■ Task objective
From the line containing "Click the blurred display name of the replier" through the last line of the entries, output the text exactly. Pictures stay out.

■ Provided data

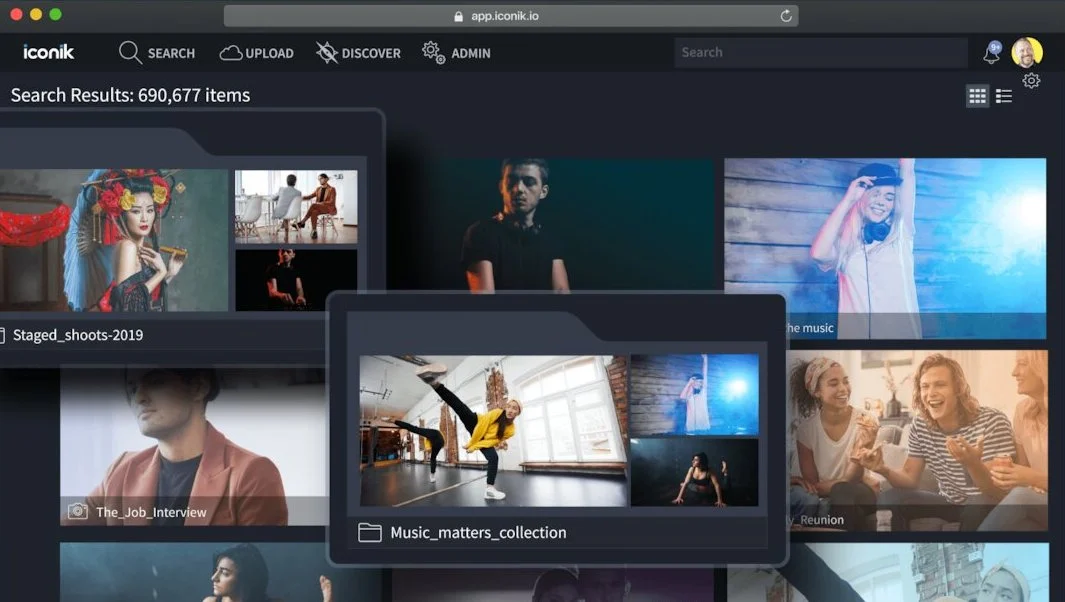This screenshot has width=1065, height=602.
Task: Click the app.iconik.io address bar
Action: tap(510, 16)
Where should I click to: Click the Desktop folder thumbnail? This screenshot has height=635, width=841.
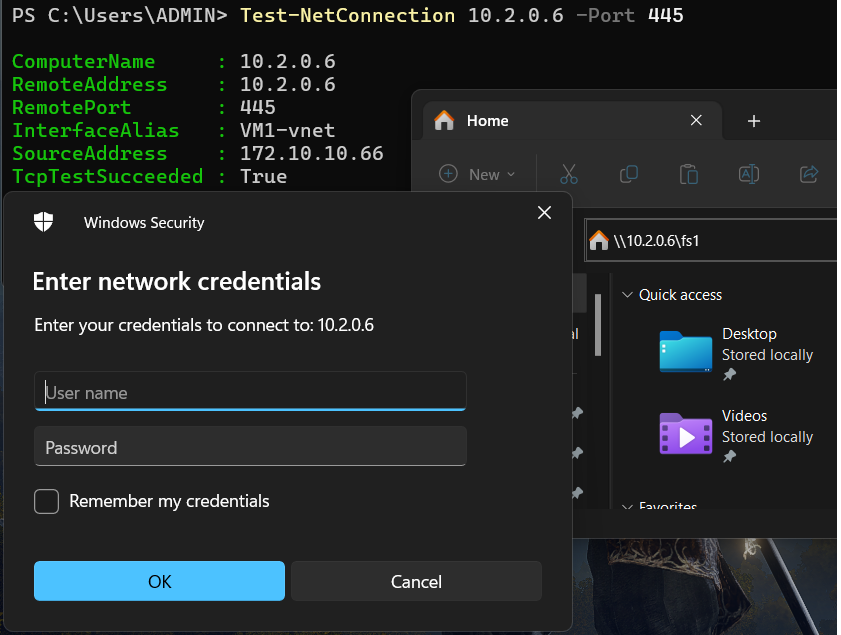(684, 353)
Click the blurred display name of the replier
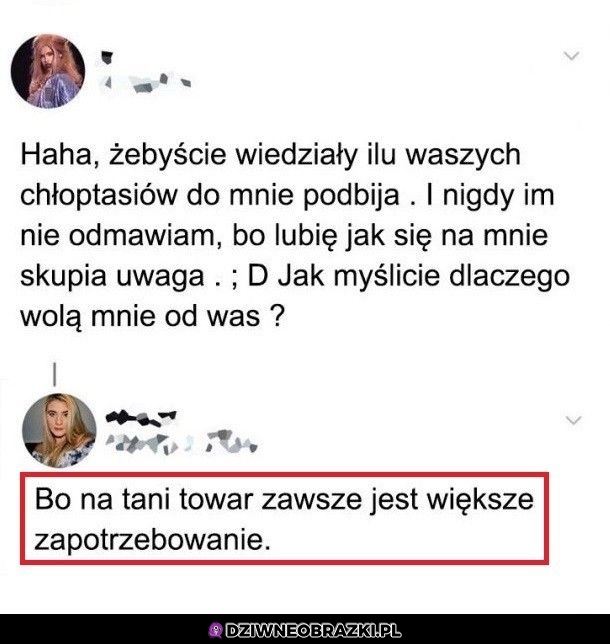The width and height of the screenshot is (610, 644). (141, 417)
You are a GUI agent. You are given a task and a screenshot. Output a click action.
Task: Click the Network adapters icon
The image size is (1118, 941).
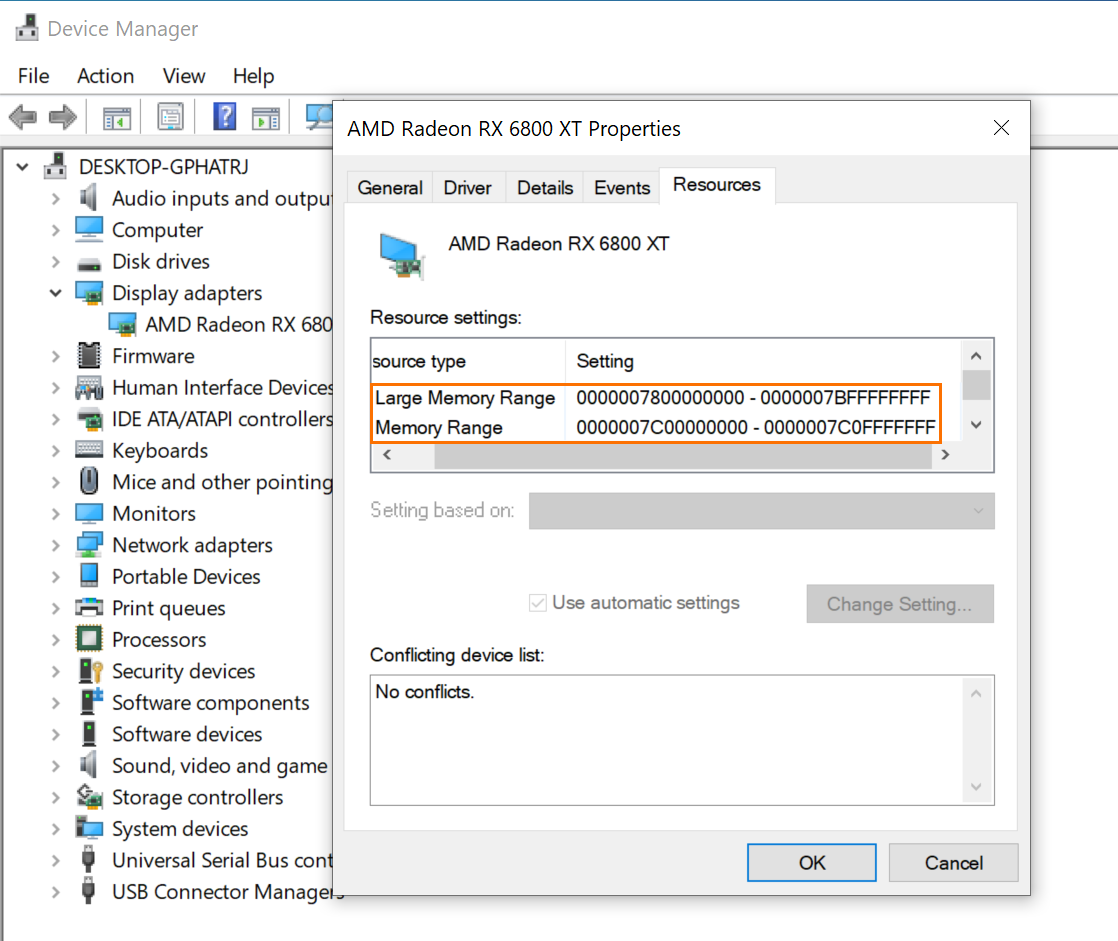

■ Exercise response
Click the blurred display name of the replier
The width and height of the screenshot is (610, 644). (141, 417)
You are a GUI agent. You are given a task and a screenshot. Output a click action.
Task: Click the Network adapters icon
The image size is (1118, 941).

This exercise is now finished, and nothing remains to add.